It all started when my 1999 Mustang Cobra kicked out the following Stored Codes
P0190 – Fuel Rail Pressure Sensor A Circuit
P1151 – Lack Of HO2S21 Switches – Sensor Indicates Lean (see P2197)
Well first of all, I had one of the best devices I have ever bought.
Xseries Auto™ WIFI Wireless OBD2 Auto Scanner Adapter Scan Tool to Check Engine Light & Diagnostics $16.49 on Amazon. Then all I had to do was buy the iPad app DashCommand for $10. I so not recommend trying to connect to your PC, I couldn’t get it to work. This device lets you check and clear codes and monitor and log a tone of stats from my PCM. For an additional $10 I was able to buy a special Ford code pack. So, for $36 bucks I can investigate more info on my Mustang than I know what to do with!
Back to the Saga … the P0190 code was easy to fix.

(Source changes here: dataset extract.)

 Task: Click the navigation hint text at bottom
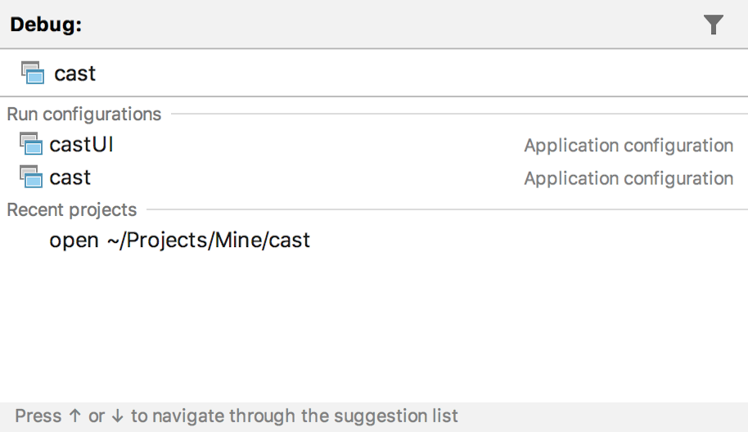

I replaced my 14 year-old fuel pump with a BBK 300 LPH high performance direct replacement fuel pump, probably could have gone cheaper with a Walbro. However, I liked how the BBK said “direct Replacement”. And I also replaced the Fuel Filter.

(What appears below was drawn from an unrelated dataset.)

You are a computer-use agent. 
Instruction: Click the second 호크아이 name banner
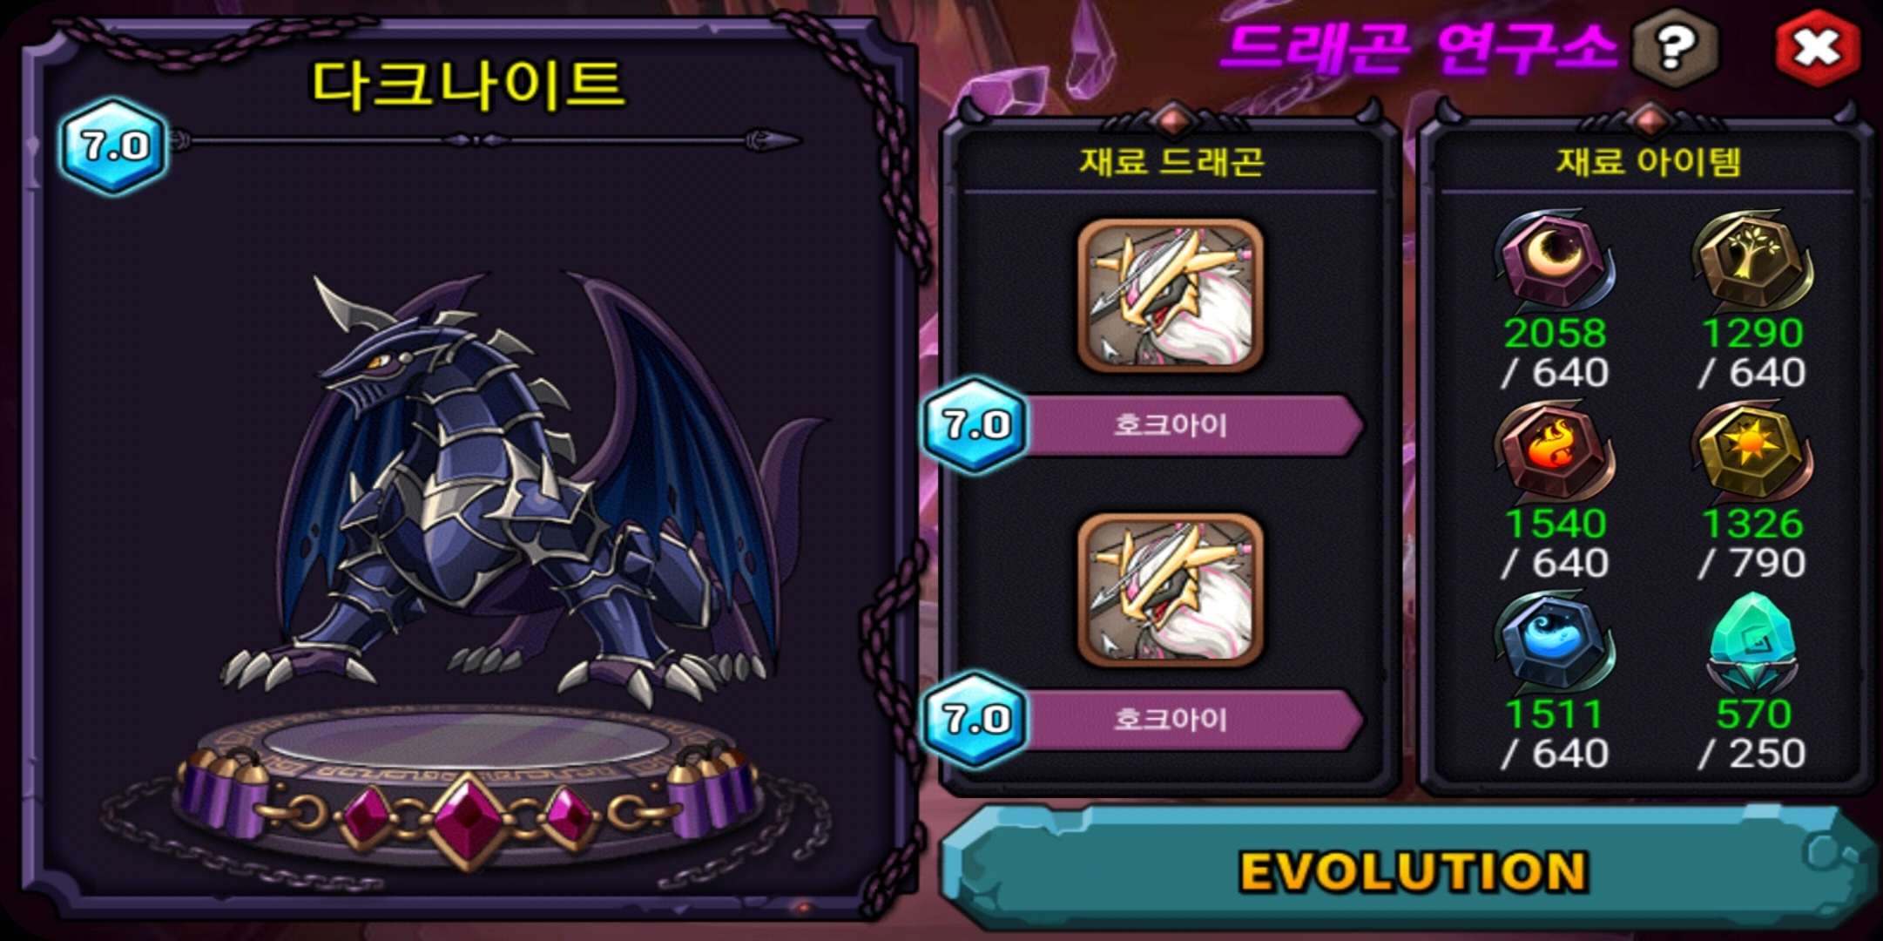(1193, 720)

The P1151 code is an enigma. The cause can be a laundry list of issues. Everything I read about P1151 said it is rarely the Oxygen Sensors, even though the messages seems to point to them. Here’s the info I got from
Symptoms You will likely not notice any drivability problems.
Causes A code P1151 may mean that one or more of the following has happened:
Electrical: Short to VPWR in the harness or HO2S Water in the harness connector Open/shorted HO2S circuit Corrosion or poor mating terminals and wiring Damaged HO2S Damaged PCM
Fuel System: Excessive fuel pressure Leaking/contaminated fuel injectors Leaking fuel pressure regulator Low fuel pressure or running out of fuel Vapor recovery system
Induction System: Air leaks after the MAF Vacuum Leaks
PCV system: Improperly seated engine oil dipstick
EGR System: Leaking gasket Stuck EGR valve Leaking diaphragm or EVR
Base Engine: Oil overfill Cam Timing Cylinder compression Exhaust leaks before or near the HO2S(s)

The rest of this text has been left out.